Знакомый врач-психиатр, тот самый, что напугал, защитил кандидатскую диссертацию на тему «Жены алкоголиков». Так что жены алкоголиков – это отдельная социальная прослойка, ее можно объединить в особую группу или вид.

Тамара пребывала в этих или похожих раздумьях, когда ее вызвал к себе начальник отдела, Владимир Алексеевич, сокращенно Влад.

– Вы не хотите поехать в командировку? – спросил Влад. – Очень интересное письмо. Солдат ударил тещу топором по голове.

– Не хочу, – ответила Тамара.

– А можно узнать почему?

– У меня семья. Поэтому.

В отдел писем пишут, как правило, те, кто чем-то недоволен и с чем-то не согласен. Тугой непрекращающейся волной плывут в редакцию вздохи, слезы, недоуменные вопросы. Люди ищут высшей справедливости. Редакция – высший суд. А редактор – так им представляется – высший судия. Когда-то в ранней молодости и потом десять лет после молодости Тамара стремилась к этой самой справедливости превыше всего и готова была пожертвовать руку, ногу, глаз – любой парный орган. А теперь ей больше всего хотелось бы шальвары с бубенчиками и – в гарем. Пусть у ее мужа в гареме будет еще хоть сорок жен. Главное, чтобы ее содержали и не приставали.

– А журналистское тщеславие у вас есть? – спросил Влад, начиная раздражаться. Его раздражение сгустилось над Тамариной макушкой, как облако.
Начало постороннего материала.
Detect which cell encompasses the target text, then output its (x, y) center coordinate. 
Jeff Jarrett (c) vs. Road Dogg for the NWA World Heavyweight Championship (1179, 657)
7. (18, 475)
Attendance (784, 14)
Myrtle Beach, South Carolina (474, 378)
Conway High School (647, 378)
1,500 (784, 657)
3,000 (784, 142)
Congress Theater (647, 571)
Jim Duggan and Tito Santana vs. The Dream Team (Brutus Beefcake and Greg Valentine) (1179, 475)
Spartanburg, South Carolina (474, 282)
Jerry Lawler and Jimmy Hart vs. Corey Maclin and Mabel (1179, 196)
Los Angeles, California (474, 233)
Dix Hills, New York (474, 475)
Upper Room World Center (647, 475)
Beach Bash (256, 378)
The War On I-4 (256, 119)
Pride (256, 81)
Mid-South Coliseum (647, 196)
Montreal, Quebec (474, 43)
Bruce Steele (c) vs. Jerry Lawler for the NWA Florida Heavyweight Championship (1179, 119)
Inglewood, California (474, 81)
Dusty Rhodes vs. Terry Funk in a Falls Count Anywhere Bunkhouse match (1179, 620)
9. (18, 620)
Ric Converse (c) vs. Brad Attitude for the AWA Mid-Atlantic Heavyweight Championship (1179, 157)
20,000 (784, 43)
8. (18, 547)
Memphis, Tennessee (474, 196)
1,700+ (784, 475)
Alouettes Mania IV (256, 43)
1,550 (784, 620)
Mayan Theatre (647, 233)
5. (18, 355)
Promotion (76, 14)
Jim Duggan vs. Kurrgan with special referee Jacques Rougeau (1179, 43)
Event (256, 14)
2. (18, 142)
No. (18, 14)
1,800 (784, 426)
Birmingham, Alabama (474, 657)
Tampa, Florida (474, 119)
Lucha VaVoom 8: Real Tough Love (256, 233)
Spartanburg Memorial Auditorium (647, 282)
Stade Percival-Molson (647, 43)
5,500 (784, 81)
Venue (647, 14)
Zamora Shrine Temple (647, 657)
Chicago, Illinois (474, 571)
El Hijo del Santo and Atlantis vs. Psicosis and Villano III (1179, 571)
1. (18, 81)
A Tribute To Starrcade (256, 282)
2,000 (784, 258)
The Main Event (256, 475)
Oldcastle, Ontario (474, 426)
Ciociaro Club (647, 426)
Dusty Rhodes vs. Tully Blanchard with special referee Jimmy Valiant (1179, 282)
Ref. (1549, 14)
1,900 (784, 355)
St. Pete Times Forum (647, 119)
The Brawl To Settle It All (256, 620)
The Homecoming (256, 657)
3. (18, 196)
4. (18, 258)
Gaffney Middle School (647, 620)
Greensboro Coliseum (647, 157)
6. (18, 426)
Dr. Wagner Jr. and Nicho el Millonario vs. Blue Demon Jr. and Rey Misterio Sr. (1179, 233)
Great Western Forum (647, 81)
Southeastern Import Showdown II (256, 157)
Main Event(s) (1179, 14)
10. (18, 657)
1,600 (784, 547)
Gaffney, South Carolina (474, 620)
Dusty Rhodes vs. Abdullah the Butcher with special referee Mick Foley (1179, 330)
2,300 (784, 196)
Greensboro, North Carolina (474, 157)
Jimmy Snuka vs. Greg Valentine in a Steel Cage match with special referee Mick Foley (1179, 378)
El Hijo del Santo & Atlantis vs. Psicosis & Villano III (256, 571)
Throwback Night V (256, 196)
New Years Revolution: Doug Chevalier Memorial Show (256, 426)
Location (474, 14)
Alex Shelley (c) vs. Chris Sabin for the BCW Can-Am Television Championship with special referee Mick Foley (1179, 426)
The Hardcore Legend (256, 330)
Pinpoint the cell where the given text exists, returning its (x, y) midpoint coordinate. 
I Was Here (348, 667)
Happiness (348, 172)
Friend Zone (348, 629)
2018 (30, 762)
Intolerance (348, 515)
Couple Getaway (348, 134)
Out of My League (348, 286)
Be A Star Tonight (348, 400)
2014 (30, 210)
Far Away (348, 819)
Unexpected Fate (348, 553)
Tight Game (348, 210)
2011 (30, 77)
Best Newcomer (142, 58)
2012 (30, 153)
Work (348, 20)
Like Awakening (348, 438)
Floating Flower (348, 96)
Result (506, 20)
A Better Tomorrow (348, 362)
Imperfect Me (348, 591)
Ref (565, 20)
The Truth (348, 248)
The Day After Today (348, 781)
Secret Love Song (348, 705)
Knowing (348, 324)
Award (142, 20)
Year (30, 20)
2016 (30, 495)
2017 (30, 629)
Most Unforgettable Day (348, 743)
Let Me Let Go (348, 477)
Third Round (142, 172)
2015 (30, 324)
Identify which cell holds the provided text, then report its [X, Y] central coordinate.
Тамара промолчала. Время и жизнь съели ее тщеславие. Ей было совершенно безразлично, кто кого ударил и за что. Ее, между прочим, тоже бьет жизнь топором по голове. Однако она никуда не пишет и никому не жалуется. Внешне все выглядит даже очень цветисто: благополучная жена, и не какого-нибудь клерка, а талантливого человека, пусть не с мировым, но с европейским именем. Мать своего десятилетнего сына. Дочь своей любящей мамы. Это все внешне. А внутренне: борьба за выживание днем и сиротливая постель ночью. Тамара уже забыла, какого она рода. Промежуточного. Ни мужчина, ни женщина. И мужчина и женщина.

Подруги чирикали про свою личную жизнь. У нее на личную жизнь не оставалось ни времени, ни сил. А если даже и оставалось бы – нельзя ни с кем поделиться. Нельзя бросать тень на своего мужа, ибо он – общественное достояние. И компрометировать его – значит покушаться на государственную ценность. Вот и приходится тащить на себе жизнь, жилы на ногах выпирают, того и гляди пуп развяжется, и все это с жизнеутверждающей улыбкой, как на первомайском параде.